• _Job_
Return the portion of the windowed-store passage below from "Querying Windowed Stores" to "QueryableStoreTypes.windowStore()", copied word for word.

═════ Source passage

Retention Configuration

Store Retention

// Materialized store with retention
Materialized.<String, Long, WindowStore<Bytes, byte[]>>as("windowed-store")
    .withRetention(Duration.ofHours(24));  // Keep windows for 24 hours

// Retention must be >= window size + grace period
// retention >= size + grace

Changelog Retention

// Configure changelog topic retention
props.put(StreamsConfig.topicPrefix("windowstore.changelog") + "retention.ms",
    String.valueOf(Duration.ofHours(24).toMillis()));

Querying Windowed Stores

Point Query

ReadOnlyWindowStore<String, Long> store = streams.store(
    StoreQueryParameters.fromNameAndType(
        "windowed-counts",
        QueryableStoreTypes.windowStore()
    )
);

// Fetch for specific window
Instant windowStart = Instant.now().minus(Duration.ofMinutes(5));
Long count = store.fetch("key", windowStart.toEpochMilli());

Range Query

// Fetch all windows in time range
Instant from = Instant.now().minus(Duration.ofHours(1));
Instant to = Instant.now();

try (WindowStoreIterator<Long> iter = store.fetch("key", from, to)) {
    while (iter.hasNext()) {
        KeyValue<Long, Long> kv = iter.next();
        long windowStart = kv.key;
        long count = kv.value;
        System.out.printf("Window starting %d: count=%d%n", windowStart, count);
    }
}

// Fetch all keys in time range
try (KeyValueIterator<Windowed<String>, Long> iter = store.fetchAll(from, to)) {
    while (iter.hasNext()) {
        KeyValue<Windowed<String>, Long> kv = iter.next();
        // Process each windowed key-value
    }
}

Best Practices

Window Size Selection

Consideration Guidance
Latency requirements Smaller windows = faster results
Data volume Larger windows = fewer outputs
Late arrivals Grace period adds latency
Memory usage More windows = more memory

Performance Optimization

Practice Recommendation
Limit retention Keep only necessary history
Use suppression Reduce output volume
Appropriate grace Balance completeness vs latency
Monitor state size Alert on excessive growth

Common Patterns

// Metrics per minute with 1-hour retention
TimeWindows.ofSizeAndGrace(Duration.ofMinutes(1), Duration.ofSeconds(30))
    // Materialized with 1-hour retention

// User sessions with 30-minute timeout
SessionWindows.ofInactivityGapAndGrace(Duration.ofMinutes(30), Duration.ofMinutes(5))

// Sliding average over 5-minute window
SlidingWindows.ofTimeDifferenceAndGrace(Duration.ofMinutes(5), Duration.ofMinutes(1))

══════════
═════ Dataset content

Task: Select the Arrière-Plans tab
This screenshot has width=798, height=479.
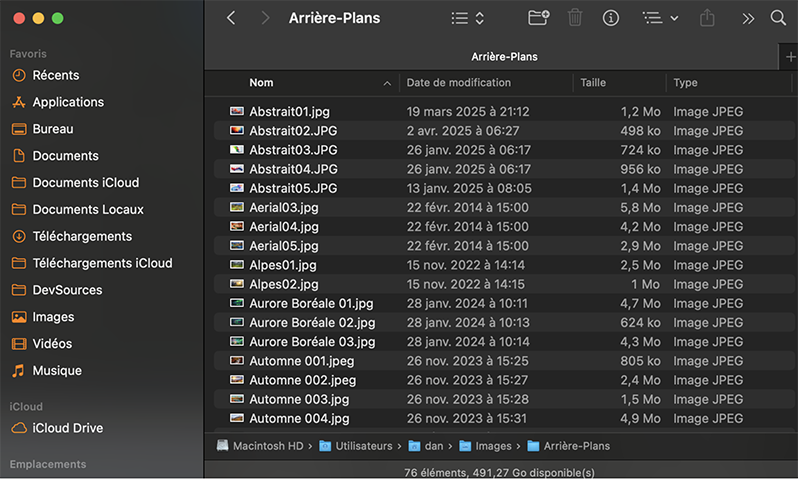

══════════

• _Final result_
Querying Windowed Stores

Point Query

ReadOnlyWindowStore<String, Long> store = streams.store(
    StoreQueryParameters.fromNameAndType(
        "windowed-counts",
        QueryableStoreTypes.windowStore()